Is that true? No, you say, it is not true. Perhaps not. Yet it is so nearly true as to be very plausible. It is your business and mine so to live that it shall cease to be even plausible.
I trust that I have not during this month seemed to you to be unduly pessimistic, for I do not believe in what is called the failure of the Church of England. I think there are wonderful hopes for the future. But I do not think we shall make use of our opportunities or fulfil our hopes if we merely sit comfortably as they used to do, thinking of our incomparable liturgy or something of that sort. Surely we have learned that you do not win the world without fighting, and we need to throw away from us all those swathing-bands and entanglements that hinder us. We know very well the truth of S. Paul's words in regard to the individual when he said, [48/49] "Let us lay aside every weight and the sin that loth so easily beset us and run with patience the race that is set before us." But most people think that is true only in regard to their personal sins. That is not the case. We need it a great deal more in regard to the corporate sins and the kind of sins which we share very often while hardly knowing it.
Let us, then, examine ourselves and see whether there be no truth in these defects of which I have been speaking, and let us remember that we shall not get good, or do so much good, by denouncing them in other people as we shall by trying ourselves always and everywhere to avoid them. One communicant Churchman who manages by the grace of God to do this, whose Churchmanship is untainted by sentimentality and at the same time is free from the hard lovelessness of legalism, who is ever courageous, not merely in physical or moral matters but in regard to the great adventure of religion and the faith of the Cross; who is all these things without that worst form of pride which continually plumes itself on its difference from other people; I say one man or woman who is like that will do more good than a hundred books denouncing ill qualities in other people.

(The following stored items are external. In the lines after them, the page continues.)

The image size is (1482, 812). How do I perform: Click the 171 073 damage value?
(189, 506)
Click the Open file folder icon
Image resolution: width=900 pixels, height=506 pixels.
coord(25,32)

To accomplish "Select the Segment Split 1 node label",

For remember that this can only be reached by the grace of God, and that the Church is a [49/50] strictly supernatural institution of which the meaning is our Lord Jesus Christ.
Hope for us is so great and so full and wonderful because we live by the power of an endless life; and Jesus Christ, we believe, will guide us to do His work, though it may not be to win earthly triumphs or the praise of men.
And will you pray that this National Mission may have in part that result, and that God will unite and bless the efforts of many to bring not only those without but those within to a true sense of sin and a knowledge of the forgiveness wrought by Jesus Christ?